The country swallowed the story, with a prodigious grain of salt. People wondered why, while they were about it, newsgatherers had not invented a Moses of Mousedom, leading his people to a promised land and handing down commandments nibbled upon a pebble. Or an Alexander, weeping mousily when there were no more ranches to conquer. Or some evidence that it had rained mice, or that the rodents were from Mars, or--since a mouse running from beneath a woman's skirt used to be regarded as a symbol of unchastity--that the mouse army was a portentous sign of the times.
To Kern Countyites the mice were, however, no laughing matter. The invasion, which began a month ago, had devastated 100 square miles. Three big oil companies had dug 26 miles of trenches. Horticulture Commissioner Whit C. Barber of California estimated the total property damage at $10,000.
In Texas, inspired by his California colleagues, an Associated Press correspondent telegraphed: "Bullfrogs migrating from one swamp to another caused a traffic jam on a highway near Houston . . . almost impossible to get through."
Hearstlings
The Court of Appeals of Maryland sat last week to consider the case of three Hearstling editors and two Hearstling photographers, sentenced last summer by a Baltimore judge for taking and publishing pictures of Murderer Richard Whittemore against the express order of the court. The Court of Appeals unanimously upheld the Baltimore Judge (Eugene O'Dunne). The Hearstlings had pleaded that they placed their duty to their newspapers and to their public ("People who think") above the orders of the court. Judge O'Dunne had said, in passing sentence: "As the dignified affairs of the legal forum were shifted to the commerce of the street for the benefit of the Hearst International Reel Corp. . . . it is expected that the syndicate . . . will pay the fine." The fine was $5,000, imposed on Harold Elliston, onetime managing editor of the Baltimore Neivs who also faced a day in jail. Managing Editor Earl C. Deland of the Baltimore American was given a day's jailing; also City Editor Harry Clark of the News, and Photographers Sturm and Klemm.
*Of Hameln (not Hamlin) Germany, which, says legend, was plagued with rats in 1284. A strange piper in motley lured the beasts into the Weser where they drowned.
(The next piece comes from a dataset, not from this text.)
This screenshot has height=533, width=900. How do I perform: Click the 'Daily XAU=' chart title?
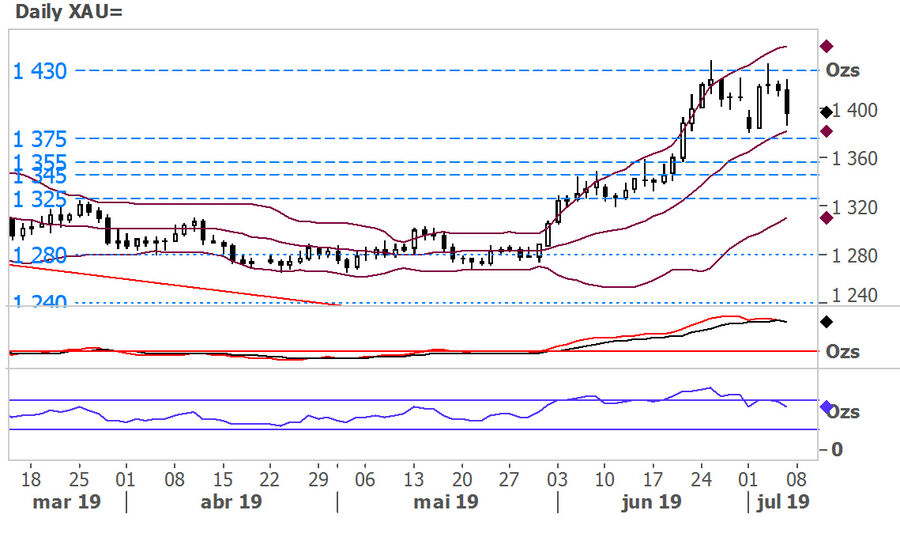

Thinking him a sorcerer, the citizens refused him his pay, whereupon he piped the children of Hameln all away, "into a mountain." Possible basis of truth: the 13th Century Children's Crusade.
/-In 969, says legend, famine visited Bingen (on the Rhine). Hatto, the Archbishop, had a full granary. The populace clamored for him to share it with them. He bade them enter his barn, where he burned them all up "like the rats you are." That night as Hatto sat down to a glutton's feast at his table, fierce rats assailed him in droves. He fled on horseback, rowed to a tower in the middle of the Rhine, locked himself in. There the rats followed and devoured him. Poet Southey celebrated this event in "God's judgment upon a Wicked Bishop."
*In one year a single pair of mice can have 16,146 descendants.
/-"Pied": blind drunk. Origin: among typesetters, from the verb "pi" meaning to disorganize hopelessly, as a "pied" line of type: cmfw shrdl cmfwy vbgkq etao ET The original "pied" Piper was so-called from his motley costume.
**Black, saucer-eyed partner of Ignatz Mouse in the most popular U. S. comic strip, created by Cartoonist George Herriman. Krazy, with a Yiddish accent, is the butt of Ignatz' jokes, scorn and occasional fury. Stupid, gullible, the victim of his (or her) own good nature and Ignatz' spite, Krazy, whose gender fluctuates with Cartoonist Herriman's whim, usually leaves the scene unconscious, propelled by the impact of & well-aimed brick from Ignatz.